Quello che però disinnesca l’allarme dei 700mila irregolari pronti a imbarcarsi è il confronto tra l’origine degli stranieri in Libia e le principali nazionalità di chi sbarca in Italia. Il 26% degli immigrati oggi in Libia viene dal Sudan, il 24% dal Niger, il 21% dall’Egitto, il 10% dal Ciad e il 4% dalla Nigeria. Al contrario e coerentemente con il 2024, i 4.144 migranti sbarcati dall’inizio dell’anno provengono da Bangladesh (32%), Pakistan (21%), Siria (12%) ed Egitto (8%), mentre un ulteriore 11% viene da altri Paesi. Egitto a parte, Paese confinante con un’alta percentuale di occupati in Libia (93%), nessuna delle altre principali nazionalità presenti in Libia compare tra le prime dieci che sbarcano in Italia. Inoltre, per il 70% di sudanesi, nigerini e non solo, il denaro che inviano a casa è la fonte primaria di reddito per le loro famiglie, che utilizzano le rimesse per coprire i bisogni alimentari. Per la maggior parte, insomma, interrompere l’invio di denaro per rischiare la vita in mare semplicemente non è un’opzione. Quanto ai Paesi d’origine di chi arriva in Italia via mare, secondo la rilevazione Oim i bangladesi in Libia sono 19.820, i Pakistani 4.442 e non tutti quelli intervistati hanno espresso l’intenzione di proseguire verso altri Paesi, Europa compresa.
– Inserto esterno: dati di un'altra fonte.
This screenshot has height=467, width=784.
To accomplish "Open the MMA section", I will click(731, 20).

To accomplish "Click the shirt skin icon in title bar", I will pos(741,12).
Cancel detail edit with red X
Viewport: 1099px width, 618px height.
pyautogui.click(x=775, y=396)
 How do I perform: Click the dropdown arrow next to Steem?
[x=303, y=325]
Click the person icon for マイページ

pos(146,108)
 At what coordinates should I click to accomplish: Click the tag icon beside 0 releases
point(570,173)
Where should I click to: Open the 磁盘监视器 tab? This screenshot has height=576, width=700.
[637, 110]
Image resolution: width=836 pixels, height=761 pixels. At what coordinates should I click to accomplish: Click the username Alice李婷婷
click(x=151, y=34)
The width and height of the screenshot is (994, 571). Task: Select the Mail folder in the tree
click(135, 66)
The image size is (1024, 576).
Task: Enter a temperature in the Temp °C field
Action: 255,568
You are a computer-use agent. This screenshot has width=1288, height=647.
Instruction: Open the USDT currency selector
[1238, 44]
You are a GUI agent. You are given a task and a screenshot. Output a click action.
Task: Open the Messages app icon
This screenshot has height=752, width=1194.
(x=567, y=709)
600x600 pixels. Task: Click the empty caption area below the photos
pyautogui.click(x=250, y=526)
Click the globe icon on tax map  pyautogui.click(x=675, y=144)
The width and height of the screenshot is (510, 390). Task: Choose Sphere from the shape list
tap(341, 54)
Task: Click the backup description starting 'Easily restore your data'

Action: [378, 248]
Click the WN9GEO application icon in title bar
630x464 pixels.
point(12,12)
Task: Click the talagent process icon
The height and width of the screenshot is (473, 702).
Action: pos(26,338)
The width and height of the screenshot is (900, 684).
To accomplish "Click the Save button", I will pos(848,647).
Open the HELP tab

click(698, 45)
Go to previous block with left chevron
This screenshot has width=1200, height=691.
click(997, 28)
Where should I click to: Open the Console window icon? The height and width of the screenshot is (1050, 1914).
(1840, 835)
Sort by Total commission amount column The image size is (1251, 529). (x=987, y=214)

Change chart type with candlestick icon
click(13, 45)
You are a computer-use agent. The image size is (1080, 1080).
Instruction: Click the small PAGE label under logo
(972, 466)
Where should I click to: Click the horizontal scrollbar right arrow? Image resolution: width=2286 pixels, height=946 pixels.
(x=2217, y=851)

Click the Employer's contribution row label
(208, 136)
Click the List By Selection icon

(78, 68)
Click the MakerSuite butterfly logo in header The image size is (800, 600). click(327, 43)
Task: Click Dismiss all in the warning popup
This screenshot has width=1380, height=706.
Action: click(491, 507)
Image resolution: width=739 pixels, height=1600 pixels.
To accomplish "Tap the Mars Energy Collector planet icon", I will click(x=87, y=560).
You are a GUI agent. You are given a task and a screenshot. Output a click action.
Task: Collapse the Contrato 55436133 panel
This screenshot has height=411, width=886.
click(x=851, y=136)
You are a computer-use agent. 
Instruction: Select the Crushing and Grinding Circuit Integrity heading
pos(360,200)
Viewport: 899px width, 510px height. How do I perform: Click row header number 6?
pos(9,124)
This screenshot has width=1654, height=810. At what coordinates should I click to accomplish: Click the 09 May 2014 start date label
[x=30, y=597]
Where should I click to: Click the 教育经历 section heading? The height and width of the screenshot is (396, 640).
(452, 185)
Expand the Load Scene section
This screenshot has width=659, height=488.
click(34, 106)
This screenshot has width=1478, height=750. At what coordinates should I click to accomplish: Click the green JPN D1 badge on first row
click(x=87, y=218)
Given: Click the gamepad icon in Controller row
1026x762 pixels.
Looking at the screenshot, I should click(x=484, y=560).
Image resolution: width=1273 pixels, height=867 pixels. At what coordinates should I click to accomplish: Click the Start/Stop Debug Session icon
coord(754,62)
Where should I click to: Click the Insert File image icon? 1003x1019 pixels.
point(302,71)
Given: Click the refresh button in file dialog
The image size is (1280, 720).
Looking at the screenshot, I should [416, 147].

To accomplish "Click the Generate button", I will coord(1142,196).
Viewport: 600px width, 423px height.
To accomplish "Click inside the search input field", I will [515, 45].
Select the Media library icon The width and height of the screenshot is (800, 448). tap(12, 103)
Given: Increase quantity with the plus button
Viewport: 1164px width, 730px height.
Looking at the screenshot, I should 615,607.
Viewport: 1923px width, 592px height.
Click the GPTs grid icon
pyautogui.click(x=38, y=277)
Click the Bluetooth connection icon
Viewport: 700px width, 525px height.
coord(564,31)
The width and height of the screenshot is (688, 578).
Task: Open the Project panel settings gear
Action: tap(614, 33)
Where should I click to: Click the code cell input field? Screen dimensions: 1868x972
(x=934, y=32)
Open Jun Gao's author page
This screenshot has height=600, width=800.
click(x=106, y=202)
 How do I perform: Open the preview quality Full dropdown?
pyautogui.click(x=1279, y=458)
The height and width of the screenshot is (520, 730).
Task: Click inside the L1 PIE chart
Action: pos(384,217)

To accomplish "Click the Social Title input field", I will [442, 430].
Numeri che è bene conoscere anche solo per seguire le raccomandazioni del Copasir per il contrasto al traffico di migranti. Il Comitato suggerisce di potenziare le autorità di contrasto e cooperazione internazionale, di intensificare la collaborazione con i Paesi terzi d’origine e transito, attuando prevenzione, sensibilizzazione, conoscenza e monitoraggio del fenomeno. Inoltre, invita ad adottare politiche più incisive per la migrazione regolare, considerando “le cause profonde dell’attuale situazione in cui versa il continente africano – conclude la relazione – che affondano le loro radici in ragioni di carattere storico, acuite dai cambiamenti climatici, dalle condizioni di estrema povertà, dalle crisi alimentari, dallo spesso carente accesso all’acqua potabile, nonché da fattori quali l’instabilità politica, la presenza di regimi non democratici e spesso connotati da alti tassi di corruzione, le forti diseguaglianze sociali, il terrorismo, la penetrazione di potenze autoritarie”.